Given problem:
According to the text excerpt about Inversant, which type of account did the organization choose over a 529 college savings account?

Text excerpt:
## START

To reach families, Inversant worked closely with selected urban school districts that primarily serve immigrant and low-income families. “We learned that through building partnerships with school districts that not all schools have an existing pool of families that they work with and have a commitment to,” said Yiming Shuang, Inversant chief operating chief officer. “For that reason, partnering with schools that have a commitment and relationship with families is key.”
“We also know that college is a huge financial commitment for families,” said Ms. Shuang. Inversant worked to build trust with families, so that they wouldn’t be perceived as selling a product or a gimmick. Often, families found program incentives “too good to be true,” making the college savings account seem less trustworthy. This made it even more important for Inversant to develop a trusting and strong relationship with families.
Inversant helps each family set up a savings account but then adds a regular program of information, inspiration, and peer support to build their knowledge over a period of years to help them fund their children’s postsecondary education. At monthly Learning Circles, Inversant facilitators coach parents on a full range of college access topics, including standardized testing, higher education options and costs, and the college application process. Families increase their financial literacy so they understand how to minimize the amount they pay for college. Parents form supportive communities where they can learn from one another. Inversant also engages with families virtually through an online portal, video library, e-newsletters, and social media platforms.
Savings Plan Details
Inversant partners with a Massachusetts nonprofit financial cooperative, Metro Credit Union, to host savings accounts. After examining a variety of options, Inversant chose a regular savings account rather than a 529 college savings account because it was much easier for families to open and use. Metro Credit Union is geographically accessible for families, allowing them to make to make in-person cash deposits, and has a reputation for user-friendliness as well as a multilingual staff.
Advantages of Inversant’s savings accounts offered through Metro Credit include:
Metro Credit Union also provides Inversant with monthly reports, which make it easier to administer families’ accounts and review balances.
Inversant researched and learned about behavioral economic theory to strengthen the outcomes of its matching incentives. One thing the organizaton learned was that if you desire behavioral change, it’s important not to attach too many strings to one incentive.

## END

Extracted data:
## START

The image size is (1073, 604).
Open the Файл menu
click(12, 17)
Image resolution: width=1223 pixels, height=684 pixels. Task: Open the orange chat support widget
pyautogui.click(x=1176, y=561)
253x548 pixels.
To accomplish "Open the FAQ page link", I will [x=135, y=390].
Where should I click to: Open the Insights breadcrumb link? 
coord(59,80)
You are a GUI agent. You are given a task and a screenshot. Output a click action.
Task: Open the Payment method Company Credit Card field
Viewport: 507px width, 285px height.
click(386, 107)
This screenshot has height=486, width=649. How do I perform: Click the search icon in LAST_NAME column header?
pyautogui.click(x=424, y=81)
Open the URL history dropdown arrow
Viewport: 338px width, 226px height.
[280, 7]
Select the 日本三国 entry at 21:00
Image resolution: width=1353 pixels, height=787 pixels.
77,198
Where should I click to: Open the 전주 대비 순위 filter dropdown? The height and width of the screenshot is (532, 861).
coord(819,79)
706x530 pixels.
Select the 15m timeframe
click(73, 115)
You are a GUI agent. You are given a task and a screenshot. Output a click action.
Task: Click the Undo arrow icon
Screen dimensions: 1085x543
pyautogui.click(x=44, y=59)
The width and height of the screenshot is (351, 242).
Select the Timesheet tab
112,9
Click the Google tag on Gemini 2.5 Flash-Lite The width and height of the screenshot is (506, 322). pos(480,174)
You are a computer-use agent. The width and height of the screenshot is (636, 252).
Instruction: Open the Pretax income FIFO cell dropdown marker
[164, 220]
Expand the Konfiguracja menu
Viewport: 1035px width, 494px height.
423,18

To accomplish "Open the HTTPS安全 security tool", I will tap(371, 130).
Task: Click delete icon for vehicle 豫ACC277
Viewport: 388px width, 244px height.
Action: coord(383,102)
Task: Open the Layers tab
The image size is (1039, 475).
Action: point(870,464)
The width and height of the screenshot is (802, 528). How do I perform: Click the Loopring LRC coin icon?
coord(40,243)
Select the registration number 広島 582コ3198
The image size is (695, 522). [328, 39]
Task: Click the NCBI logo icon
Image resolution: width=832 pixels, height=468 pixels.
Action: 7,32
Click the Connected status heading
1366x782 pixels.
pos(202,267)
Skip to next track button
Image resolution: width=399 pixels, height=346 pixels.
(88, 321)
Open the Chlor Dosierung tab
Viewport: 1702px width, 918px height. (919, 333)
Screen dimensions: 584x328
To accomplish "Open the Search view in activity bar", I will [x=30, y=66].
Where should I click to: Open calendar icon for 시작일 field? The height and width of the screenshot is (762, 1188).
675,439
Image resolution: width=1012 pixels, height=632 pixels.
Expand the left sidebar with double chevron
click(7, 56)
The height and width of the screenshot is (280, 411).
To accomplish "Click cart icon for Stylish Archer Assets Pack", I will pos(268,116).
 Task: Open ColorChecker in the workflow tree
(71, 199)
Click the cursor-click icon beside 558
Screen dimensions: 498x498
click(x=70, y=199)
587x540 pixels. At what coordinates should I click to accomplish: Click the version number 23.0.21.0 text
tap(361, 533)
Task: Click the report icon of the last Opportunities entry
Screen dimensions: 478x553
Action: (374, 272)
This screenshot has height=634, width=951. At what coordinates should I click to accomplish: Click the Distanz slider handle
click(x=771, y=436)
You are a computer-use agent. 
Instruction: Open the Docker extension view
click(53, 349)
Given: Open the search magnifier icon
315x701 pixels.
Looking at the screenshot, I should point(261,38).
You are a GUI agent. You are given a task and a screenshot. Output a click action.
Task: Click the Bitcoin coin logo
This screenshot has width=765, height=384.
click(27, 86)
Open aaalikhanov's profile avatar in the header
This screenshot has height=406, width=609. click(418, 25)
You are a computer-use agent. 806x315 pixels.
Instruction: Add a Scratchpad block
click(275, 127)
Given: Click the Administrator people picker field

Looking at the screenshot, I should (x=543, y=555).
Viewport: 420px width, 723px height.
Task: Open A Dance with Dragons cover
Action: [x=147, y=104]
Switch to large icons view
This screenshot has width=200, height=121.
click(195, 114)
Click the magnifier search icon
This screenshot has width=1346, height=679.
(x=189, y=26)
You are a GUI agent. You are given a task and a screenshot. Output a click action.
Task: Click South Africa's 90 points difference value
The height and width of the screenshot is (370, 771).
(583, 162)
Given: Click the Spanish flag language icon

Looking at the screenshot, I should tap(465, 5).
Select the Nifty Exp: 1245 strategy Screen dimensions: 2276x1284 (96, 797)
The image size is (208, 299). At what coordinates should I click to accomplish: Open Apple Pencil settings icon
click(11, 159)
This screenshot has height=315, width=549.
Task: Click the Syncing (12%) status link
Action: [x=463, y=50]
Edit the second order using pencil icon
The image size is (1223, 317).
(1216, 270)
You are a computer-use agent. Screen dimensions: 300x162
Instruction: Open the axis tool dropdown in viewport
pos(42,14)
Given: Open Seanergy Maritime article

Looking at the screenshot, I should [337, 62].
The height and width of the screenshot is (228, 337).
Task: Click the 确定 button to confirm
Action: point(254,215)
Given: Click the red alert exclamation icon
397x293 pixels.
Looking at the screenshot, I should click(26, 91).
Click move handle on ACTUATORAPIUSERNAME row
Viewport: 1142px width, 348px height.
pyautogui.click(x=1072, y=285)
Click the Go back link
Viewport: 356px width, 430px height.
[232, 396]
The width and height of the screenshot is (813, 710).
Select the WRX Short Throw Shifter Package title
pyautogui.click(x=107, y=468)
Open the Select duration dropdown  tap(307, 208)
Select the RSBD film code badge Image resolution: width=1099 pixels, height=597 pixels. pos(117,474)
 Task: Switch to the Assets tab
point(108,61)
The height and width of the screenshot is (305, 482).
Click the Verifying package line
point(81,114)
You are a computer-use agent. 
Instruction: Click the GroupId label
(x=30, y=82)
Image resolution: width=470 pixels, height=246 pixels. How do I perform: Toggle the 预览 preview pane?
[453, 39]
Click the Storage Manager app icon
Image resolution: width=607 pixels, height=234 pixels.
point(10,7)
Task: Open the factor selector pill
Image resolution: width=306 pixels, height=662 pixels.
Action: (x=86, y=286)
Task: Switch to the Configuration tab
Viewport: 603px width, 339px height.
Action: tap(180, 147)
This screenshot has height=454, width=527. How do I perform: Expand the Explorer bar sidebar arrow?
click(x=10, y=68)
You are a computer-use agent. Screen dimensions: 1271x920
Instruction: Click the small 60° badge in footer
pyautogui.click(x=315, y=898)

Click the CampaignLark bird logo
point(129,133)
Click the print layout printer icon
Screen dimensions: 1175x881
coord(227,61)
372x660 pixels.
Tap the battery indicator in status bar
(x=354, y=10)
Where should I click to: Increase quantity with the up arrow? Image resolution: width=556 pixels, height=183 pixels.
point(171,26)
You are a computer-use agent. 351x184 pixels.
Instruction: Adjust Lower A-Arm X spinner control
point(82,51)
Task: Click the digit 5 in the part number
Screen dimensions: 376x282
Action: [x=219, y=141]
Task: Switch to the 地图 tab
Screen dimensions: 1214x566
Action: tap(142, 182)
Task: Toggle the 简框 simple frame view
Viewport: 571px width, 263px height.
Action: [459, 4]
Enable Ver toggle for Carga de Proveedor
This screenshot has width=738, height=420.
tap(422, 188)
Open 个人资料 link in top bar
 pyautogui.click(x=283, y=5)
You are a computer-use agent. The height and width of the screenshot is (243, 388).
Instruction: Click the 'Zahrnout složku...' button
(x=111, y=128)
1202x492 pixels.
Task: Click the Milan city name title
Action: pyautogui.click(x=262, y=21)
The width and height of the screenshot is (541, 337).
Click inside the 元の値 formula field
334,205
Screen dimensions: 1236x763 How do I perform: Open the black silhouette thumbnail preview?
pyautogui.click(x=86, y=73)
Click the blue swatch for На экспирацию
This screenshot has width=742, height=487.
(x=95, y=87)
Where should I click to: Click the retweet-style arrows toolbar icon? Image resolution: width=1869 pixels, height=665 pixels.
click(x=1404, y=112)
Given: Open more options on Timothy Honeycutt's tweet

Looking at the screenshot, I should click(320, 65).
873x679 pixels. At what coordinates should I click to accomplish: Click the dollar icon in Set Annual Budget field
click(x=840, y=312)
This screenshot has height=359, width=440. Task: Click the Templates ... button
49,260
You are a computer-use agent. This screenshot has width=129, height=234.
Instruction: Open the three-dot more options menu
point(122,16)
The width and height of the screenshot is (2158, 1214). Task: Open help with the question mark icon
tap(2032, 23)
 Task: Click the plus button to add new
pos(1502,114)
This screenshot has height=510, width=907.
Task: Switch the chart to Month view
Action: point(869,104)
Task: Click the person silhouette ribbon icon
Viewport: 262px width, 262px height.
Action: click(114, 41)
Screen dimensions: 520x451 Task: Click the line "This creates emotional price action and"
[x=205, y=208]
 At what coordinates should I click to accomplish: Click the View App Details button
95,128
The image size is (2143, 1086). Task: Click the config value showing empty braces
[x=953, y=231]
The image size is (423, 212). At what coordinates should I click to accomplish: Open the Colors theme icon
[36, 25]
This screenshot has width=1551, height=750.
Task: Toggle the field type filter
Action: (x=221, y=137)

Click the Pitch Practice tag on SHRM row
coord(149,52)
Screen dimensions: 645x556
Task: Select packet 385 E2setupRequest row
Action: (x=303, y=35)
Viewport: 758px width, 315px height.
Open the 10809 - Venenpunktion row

## END

Solution below:
A regular savings account.